Prostanthera caerulea, commonly known as lilac mint bush, is a species of flowering plant that is endemic to eastern Australia. It is an erect shrub with narrow egg-shaped leaves that have toothed edges, and white to bluish mauve flowers arranged on the ends of branchlets.

==Description==
Prostanthera caerulea is an erect shrub that typically grows to a height of 0.5–3 m with four-sided branchlets densely covered with glands. Its leaves are narrow egg-shaped, 18–65 mm long and 6–22 mm wide on a petiole 2–12 mm long, and with slightly to strongly toothed edges.
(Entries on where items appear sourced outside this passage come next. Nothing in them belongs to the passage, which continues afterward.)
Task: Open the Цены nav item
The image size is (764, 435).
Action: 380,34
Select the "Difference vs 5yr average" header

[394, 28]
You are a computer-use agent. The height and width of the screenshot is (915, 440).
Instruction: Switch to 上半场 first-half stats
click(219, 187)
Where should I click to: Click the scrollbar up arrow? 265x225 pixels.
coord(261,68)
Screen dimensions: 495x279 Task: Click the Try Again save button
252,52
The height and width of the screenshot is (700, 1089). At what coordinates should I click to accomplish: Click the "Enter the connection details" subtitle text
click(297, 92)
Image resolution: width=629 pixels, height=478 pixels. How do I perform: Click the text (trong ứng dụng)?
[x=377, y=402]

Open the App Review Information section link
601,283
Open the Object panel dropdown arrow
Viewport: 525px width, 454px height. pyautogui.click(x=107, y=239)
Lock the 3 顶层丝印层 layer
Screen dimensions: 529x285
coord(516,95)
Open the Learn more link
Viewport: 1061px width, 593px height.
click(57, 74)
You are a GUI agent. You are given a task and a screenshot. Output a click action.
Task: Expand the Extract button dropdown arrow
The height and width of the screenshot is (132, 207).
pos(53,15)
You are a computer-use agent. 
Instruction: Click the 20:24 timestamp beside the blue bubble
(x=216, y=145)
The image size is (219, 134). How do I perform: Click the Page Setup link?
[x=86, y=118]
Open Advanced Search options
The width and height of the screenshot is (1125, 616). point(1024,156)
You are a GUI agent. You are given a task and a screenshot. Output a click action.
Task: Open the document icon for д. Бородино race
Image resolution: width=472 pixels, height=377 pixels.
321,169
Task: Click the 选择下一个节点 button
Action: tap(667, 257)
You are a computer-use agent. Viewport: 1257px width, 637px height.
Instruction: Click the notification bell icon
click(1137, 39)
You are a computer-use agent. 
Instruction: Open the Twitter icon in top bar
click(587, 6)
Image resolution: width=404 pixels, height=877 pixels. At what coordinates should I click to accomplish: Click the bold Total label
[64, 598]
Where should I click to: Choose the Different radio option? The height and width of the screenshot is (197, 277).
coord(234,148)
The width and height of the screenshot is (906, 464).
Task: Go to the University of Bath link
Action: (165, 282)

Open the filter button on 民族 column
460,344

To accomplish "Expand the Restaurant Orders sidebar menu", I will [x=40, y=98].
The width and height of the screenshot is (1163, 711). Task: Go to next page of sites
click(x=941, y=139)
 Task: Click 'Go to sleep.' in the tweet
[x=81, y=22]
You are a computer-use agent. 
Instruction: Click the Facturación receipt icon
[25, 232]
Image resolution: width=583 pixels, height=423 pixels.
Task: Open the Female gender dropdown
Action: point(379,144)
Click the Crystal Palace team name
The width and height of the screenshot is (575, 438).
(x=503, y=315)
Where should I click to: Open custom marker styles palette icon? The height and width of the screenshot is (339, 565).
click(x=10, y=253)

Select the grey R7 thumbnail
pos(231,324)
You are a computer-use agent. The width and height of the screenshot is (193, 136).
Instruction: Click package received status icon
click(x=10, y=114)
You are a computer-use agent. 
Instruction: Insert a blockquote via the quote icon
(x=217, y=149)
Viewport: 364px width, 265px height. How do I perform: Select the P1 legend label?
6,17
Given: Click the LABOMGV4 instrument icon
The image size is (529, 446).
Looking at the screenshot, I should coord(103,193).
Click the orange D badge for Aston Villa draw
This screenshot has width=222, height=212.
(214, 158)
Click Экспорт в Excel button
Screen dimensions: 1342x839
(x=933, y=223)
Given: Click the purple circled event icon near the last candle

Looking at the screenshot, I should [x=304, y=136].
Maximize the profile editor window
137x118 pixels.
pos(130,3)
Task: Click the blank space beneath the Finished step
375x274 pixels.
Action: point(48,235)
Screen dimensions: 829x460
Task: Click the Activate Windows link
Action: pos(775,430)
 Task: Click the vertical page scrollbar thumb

The flowers are arranged in groups on the ends of branchlets with bracteoles 2.5-3 mm long at the base, but that fall off as the flower develops. The sepals are 4–6 mm long forming a tube 2–4 mm long with two lobes, the upper lobe 2–3 mm long. The petals are 10–12 mm long, forming a white to bluish-mauve tube. Flowering occurs from September to November.

==Taxonomy and naming==
Prostanthera caerulea was first formally described in 1810 by Robert Brown in Prodromus Florae Novae Hollandiae et Insulae Van Diemen.

==Distribution and habitat==
Lilac mint bush grows in heath and forest on sandy soil from south-east Queensland to Wollongong in New South Wales.